A massive boom rumbled through the building, muffled yet potent. The ground shivered beneath him. He bent his knees, spreading out his hands for balance. Seconds later, a third explosion crumped in the distance, fainter than the others.
His heart dropped. They hadn't been torturing him or trying to break him. The reason he wasn't getting any food and water was that no one was there.
17
Webber gawked up at the screens. "Those were…I mean…right?"
"Lasers," MacAdams said.
With all of the nearby threats disposed of, the UFO fired a barrage of missiles to deal with the second slew Rada had sent its way. The ship corrected course, matching its vector to the Tine. At the moment, they were outpacing it, but the enemy was accelerating faster than they could manage.
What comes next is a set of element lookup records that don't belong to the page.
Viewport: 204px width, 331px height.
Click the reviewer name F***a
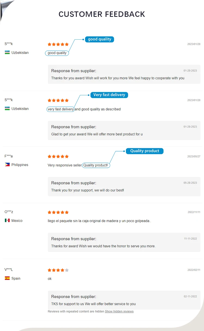pos(9,156)
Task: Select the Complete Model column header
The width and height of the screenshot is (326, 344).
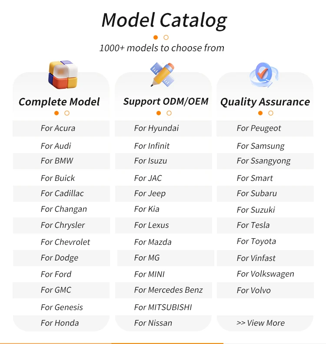Action: (59, 102)
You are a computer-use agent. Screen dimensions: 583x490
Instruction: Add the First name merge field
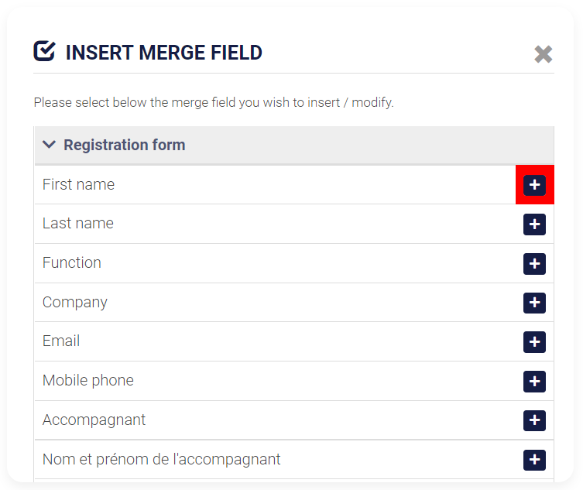coord(534,185)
Rada's head pounded. "If the source of the jamming is on that ship, we can't outrun it."
"Back up," Webber said. "I'm still on this 'death ray' thing. If they have lasers, why haven't they torched us already?"
"Lasers are like gravity. Their strength diminishes geometrically with distance. Theirs may only have the power to deal with short-range threats."
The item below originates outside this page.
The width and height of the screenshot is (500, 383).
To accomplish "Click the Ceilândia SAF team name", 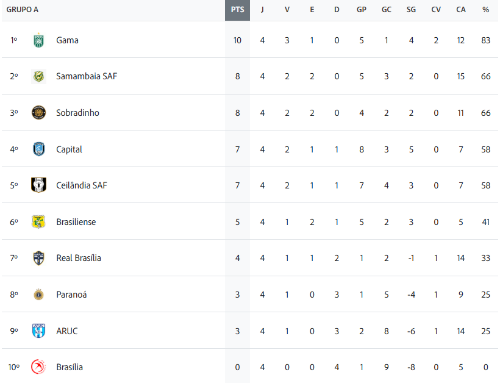I will [81, 185].
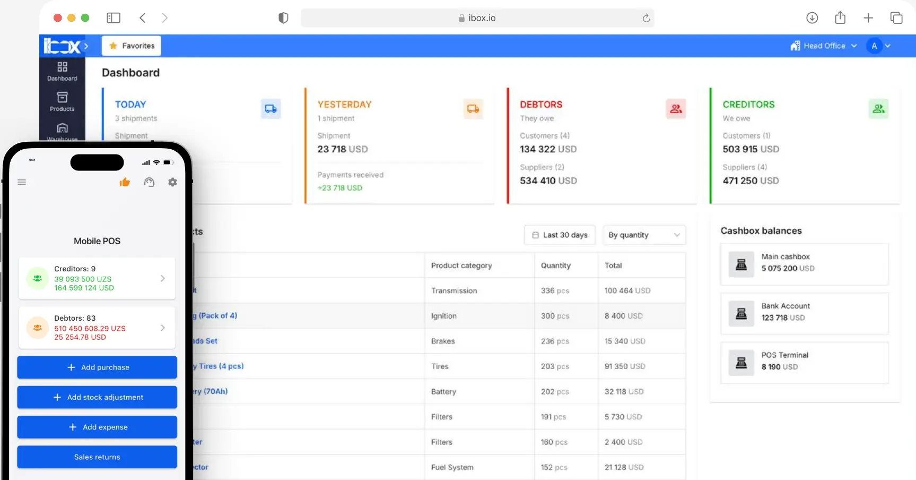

"So we're outgunned. Against a faster opponent. And we've fired off half our armament. They'll close on us and carve us up."
"That's what I'd do," Rada said. "Or toy with us until their backup gets here."
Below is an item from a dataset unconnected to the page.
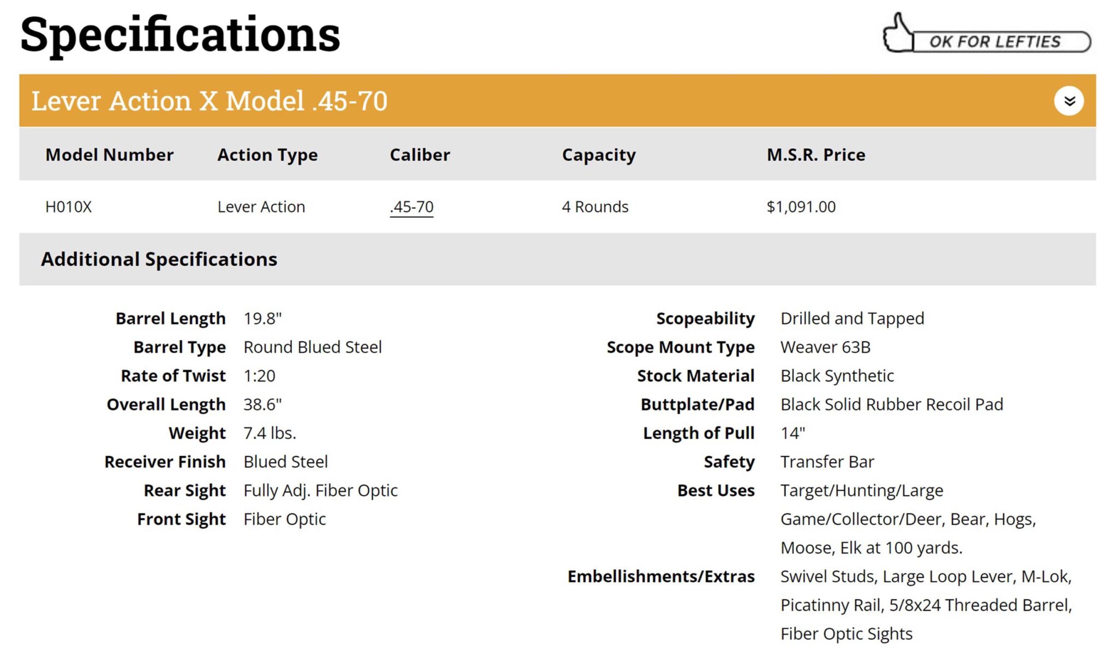Click the 4 Rounds capacity value
Screen dimensions: 1117x668
[595, 207]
"So what do we do? Split the Tine three ways?"
"That leaves each of us with a third the engine power. And if we try to swarm them, they'll pick us off with the lasers."
"We need to act," MacAdams said. "Right now. Before that thing backs us into a corner."
Webber pounded a frantic drumbeat on the dash. "Get out the drones."
Rada laced her fingers together and pressed her knuckles over her mouth. "We'll have to send eve
rything at once. Try to overwhelm them. Otherwise, it'll pick off the drones one by one."
"We won't send them to attack. We'll program them to make a run for it. Try to get one out of jamming range. One's all we need, right?"
"That might actually work. Meanwhile, we can outpace the drones. If the UFO depletes itself running them down, we just might be able to knock it out."
She launched the first drone, giving the Tine a quick, whip-like yaw to impart that much more momentum to the departing fighter. They had five in all. She sent each one in a different vector, maximizing the space the enemy would need to cross to hunt them all down.
After a moment's hesitation, the UFO made to chase the drone veering off at the most extreme angle. In response, Rada sent a simple course adjustment to the other drones, using a stream of photons that could still be sent and received despite the jamming. She didn't want to use these signals more than she had to—they were prefaced by a cycling key code, but if the enemy deciphered that, they could turn the drones against the Tine—but it made sense to do so at the start of the scramble, when the drones had the most time to make use of the adjustment.
The enemy closed steadily on the first drone. As it neared, it slowed, peppering the unmanned vessel with enough missiles to keep the drone honest. Fully on the defensive, the drone made minimal counterattacks. The UFO edged closer and closer. The laser arced between it and the drone. The drone vanished in a shimmer of white heat.
Rada sent a second photon burst instructing the drones to launch all missiles before the enemy drew within what appeared to be effective laser range. The Tine built space between itself and its foe, but the jamming remained constant.